Фразы Тон-эрта хотелось записывать на память, чтобы при случае щеголять роскошными цитатами. Синрин Кайдзё Дзиэтай обожал подобные короткие высказывания, и можно было бы подарить ему парочку.
— А, ясно, — кивнул Бранвен. — Логично. А дети? Как они отличают одно от другого?
— Они не знают лжи. Воспитатели учат их разделять мечту и реальность.
— Скажите, а считаете ли вы умолчание ложью? — спросила вдруг сестра любимой женщины.
Командор отрицательно качнул головой.
— А у нас говорят, что половина правды — худшая ложь… — с непонятным Бранвену намеком продолжила та. Кайсё подумал, что неплохо бы пнуть ее ногой под столом, но она сидела слишком далеко. Хотя бы пообедать без лишних проблем — неужели это так трудно?
Тон-эрт не отреагировал на культуроведческий пассаж. Он продолжил есть, и Белл с некоторым злорадством отметил, что ложку он держит первый раз в жизни. Управлялся он с металлической штуковиной весьма ловко, но совершенно противоестественным образом. Зажав самый краешек черенка между большим и указательным пальцами, он держал ложку, как дохлую птицу — но при этом не ронял содержимое и подносил ко рту с первой попытки. Бранвен прикусил язык, чтобы не рассмеяться, а потом вспомнил про чтение мыслей и понадеялся, что «коллега» не из обидчивых.
— Вам нужно отдохнуть. Примерно три длинных интервала, — сказала Каймиана.
— Три часа, — поправил уставший от дурацкого словосочетания Бранвен.
— Три часа, — повторила она, как эхо.
Вечер
Семнадцатичасовой перелет, как обычно, пришлось переносить натощак, запивая голод минерализованной водой из поилки. Солоноватая шипучая влага хорошо утоляла жажду, но будила аппетит, и Кантор старался пить только по необходимости, когда пересыхали губы. От голода он всегда злился. Президент успел перечитать пресловутый гениальный труд, тщательно замаскированный под эзотерику самого низкого пошиба, просмотреть таблицы и формулы в приложении. Теперь перед глазами плясали ряды цифр, хотя на забрале давно двигались по орбитам планеты на фоне звезд: заставка.
Профессор спал до самого вечера. Кантор уже начал волноваться, не случилось ли с ним чего. Вставать с ложемента правилами полета запрещалось, но при необходимости на запрет можно было и наплевать. К семи дед наконец-то проснулся, включил передатчик.

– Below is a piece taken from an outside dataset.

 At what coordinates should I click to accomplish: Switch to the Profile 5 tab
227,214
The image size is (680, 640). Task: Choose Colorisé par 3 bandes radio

— Скажите, профессор, а как вам удалось избежать нашего пристального внимания? — задал Кантор наболевший вопрос.
— Когда вышло постановление о призыве экстр на государственную службу, я был уже пенсионером, — посмеялся старик. — Так что миновало меня это наказание.
— Сколько же вам лет? — опешил Кантор. Закон был принят еще в 877 году. Тогда Чеху должно было быть, судя по виду, около пятидесяти.
— Сто четыре исполнилось недавно.
— Сколько?! — не поверил ушам президент. Даже с поправкой на долголетие экстр, даже учитывая, что старику никогда не приходилось гробить здоровье на благо родины…
— Сколько слышал, — опять засмеялся тот. — Анна была на поколение младше, а ты — еще младше.
— Так вы мне вчера соврали? — Кантор прекрасно помнил сказанное накануне: «в нашем с Анной поколении».
— Ну, немножко приврал. А то решил бы ты, что такой антикварной перечнице нечего делать в космосе. Но ты ведь не об этом спросить-то хотел?
— Да. Вы же знали, что вы — последний с талантом к опознанию латентных экстр. Почему не стали с нами сотрудничать?
— Я с этим талантом не родился, а понимать, что не ошибаюсь, начал не сразу. Когда убедился, Анна уже создала свою службу, и я там пришелся не ко двору. Ты же ее помнишь — наука, техника, анализы, расчеты… да и то, что она делала, мне не нравилось.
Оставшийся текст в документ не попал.